Others that I’d like to see good solutions on are:
MDL-17115 – In 1.9.3 we’ve added a small countdown to the page to give a visual indication of a delay that has always been there! – It’s annoying a lot of people as they weren’t aware that the delay was being forced in the first place, and now we are displaying the countdown, the time it’s taking the SCORM object to load is much more visible. This delay is there to wait for the browser to load all the JavaScript API stuff before trying to call the SCORM object. This really needs to be done in a much cleverer way! – I’d like to see an extra check added to the time delay that somehow checks to see if the JavaScript API has loaded and redirects the user as soon as it finds the API. I think there could be a range of different ways of achieving this…if anyone has some good solid Ideas, I’d love to hear them!

The other thing that annoys me a lot is the reporting or lack of reporting for SCORM in Moodle – it’s clunky, and isn’t easy to get the information that everyone wants. There are a range of bugs in the Moodle Tracker related to reporting – I’d love to see some good examples on how reporting is managed in other LMS – let me know if you’ve got screenshots/etc that we can base some work on!

A lot of the grading/reporting issues people are having are related to settings that are being set incorrectly in their SCORM authoring tool. Piers has been working on a patch for Moodle 2.0 (not 1.9 sorry!) – that allows a teacher to force a range of settings even if set incorrectly in the SCORM package – see MDL-11501 for the details on this.

AICC is supported in the SCORM module, however there are still a lot of bugs in 1.9 – we’ve pushed these into Moodle 2.0, but haven’t had the time to test them properly in 1.9 – after talking with a few people this week, I might be interested in patching this for 1.9.4 – if anyone has any funding they could put towards this, make sure you let me know! – Also – let me know if getting AICC Certification would be useful – there don’t seem to be that many people using AICC in the forums…although that could be due to the number of AICC related bugs in 1.9!
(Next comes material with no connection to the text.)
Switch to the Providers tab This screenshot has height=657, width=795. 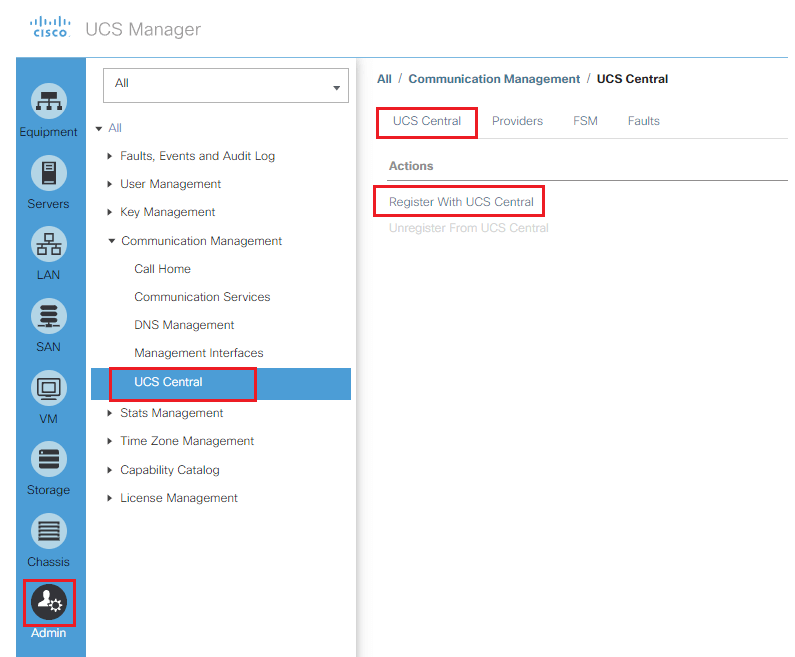click(517, 121)
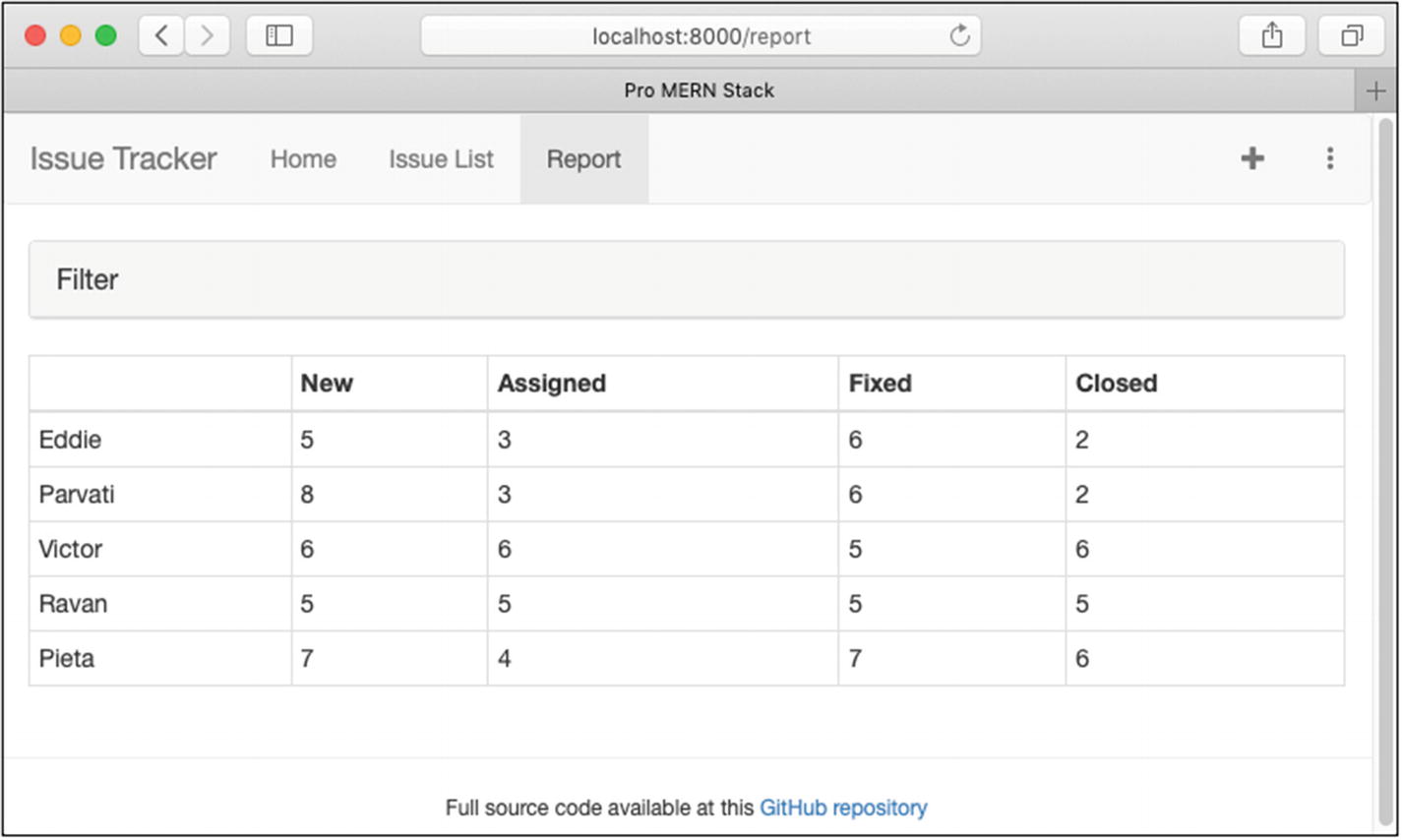Open the GitHub repository link
The width and height of the screenshot is (1402, 840).
pos(842,808)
I couldn’t finish this post without “mentioning” SCORM 2004…. this is still a way off for us, the common statement is “some of it’s there, but it’s missing sequencing and navigation”. I don’t expect we’d get this done before Moodle 2.0 release, It’s hard to balance whether time should be spent on the SCORM 2004 stuff, or the other structural/scalability issues. My feeling is that we need a good base to build the 2004 stuff into, and at the moment, the base is stronger than it was, but it still needs improvement! We still need help with managing the large number of forum posts – if there’s anything posted which you have experience with (or you’ve seen previous posts with similar info) it would be great for you to chime in and share you experience!